NAS Kingsville manages the McMullen County Range, (often referred to as Yankee/Dixie range, identifying its Yankee and Dixie target complexes). This range and its restricted airspace R-6312 lie approximately 65 miles northwest of NAS Kingsville. The range offers scored training for air to surface gunnery and inert weapons drops. The range serves NAS Kingsville’s assigned training wing (TRAWING 2) and also the Texas ANG 149 th Fighter Wing from Kelly Field, San Antonio, TX.

NAS Kingsville is located 30 miles southwest of Corpus Christi. It is surrounded primarily by ranch land, much of which is the King Ranch. Its unencumbered air space is supported by four 8,000-ft runways at the Air Station, two 8,000-ft runways at Naval Air Landing Field Orange Grove, and the McMullen Target Complex. The ceiling of R-6312, associated with the McMullen Range Complex, has been increased to FL230. The increase will permit high-altitude bomb drops at the range. In recognition of a requirement to support High Altitude Radar Bombing practice a proposal has been submitted to raise the ceiling of R-6312 to FL 240.

McMullen County is located in Southern Texas and is surrounded by Atascosa, Live Oak, Duval, and La Salle Counties. The county was formed in 1858 from Bear, Live Oak and Atascosa Counties and was named for John McMullen, the Irish Impresario. McMullen County was named for John McMullen, the Irish empresario. From the Great Depression and World War II to the 1990s the population of McMullen County dropped slowly but steadily. At the same time, virtually all of the small towns established before the depression disappeared or shrank. In 1940 1,374 people lived in McMullen County; in 1950, however, the census counted only 1,187 people, and by 1970 the number had dropped to 1,095. Crude oil production in 1982 totalled 899,661 barrels; 20,209,632,000 cubic feet of gas well gas, 693,355,000 cubic feet of casinghead gas, and 56,627 barrels of condensate were also produced.

Jaime Kenedeño said...

Aransas County Airport

The Navy has leased landing rights at the Aransas County Airport, 26.0 miles from the Air Station. These outlying fields reduce the need to use the runways on the Air Station to complete programmed training requirements; therefore, the additional fields allow a much greater Pilot Training Rate to be achieved.
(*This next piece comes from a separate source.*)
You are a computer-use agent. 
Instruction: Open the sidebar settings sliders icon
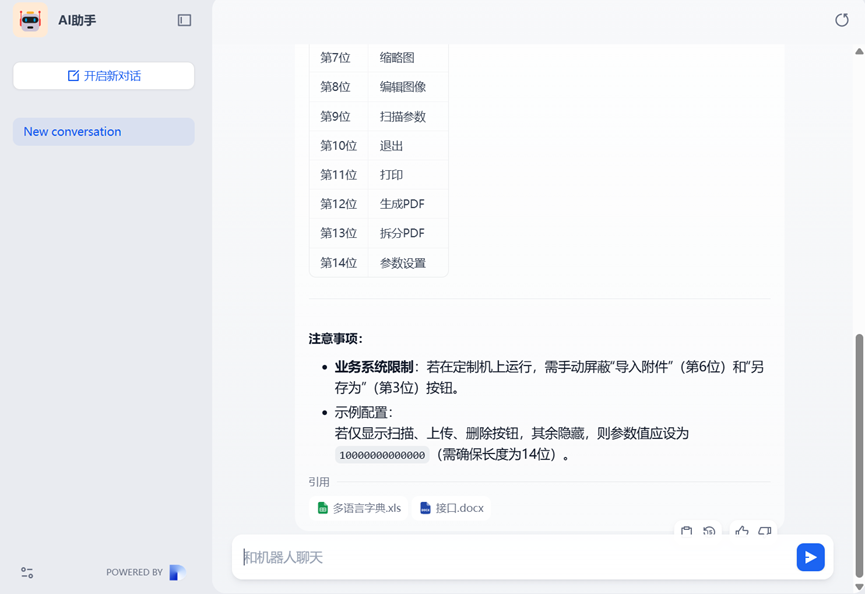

By resolution dated April 22, 1943 between the Civil Aeronautics Administration(CAA) and Aransas County, through the Commissioners' court, it was agreed to build an airport for military purpose and public use. A total of 700 acres of land had been purchased for the airport and on October 21, 1943 the 700 acres was leased to the U.S. Navy for the duration of the national emergency, plus 6 months, for $1 per year. The exclusive use of the airport facilities was retained by the Navy until March 9, 1948 when it reverted to the county.

On December 5, 1955, the County leased the north 214.8 acres to the U.S. Air Force. The 813th Aircraft Control and Warning Squadron dedicated this part of the airport, officially known as the Rockport Air Force Station, on May 16, 1959. The facility was especially active during the Cuban Missile Crisis, because Russian supplied missiles were capable of reaching this coast. The Radar Station was deactivated in 1965 and the land was returned to the county. This land is now available for use as an Industrial Park.

Jaime Kenedeño said...

Navy Landing Airfield (NALF) Waldron

In support of the base’s training mission are two nearby outlying landing fields owned by the Navy: Navy Landing Airfield (NALF) Waldron, which is 3.5 miles from the Air Station; and NALF Cabaniss, which is 8.0 miles from the Air Station.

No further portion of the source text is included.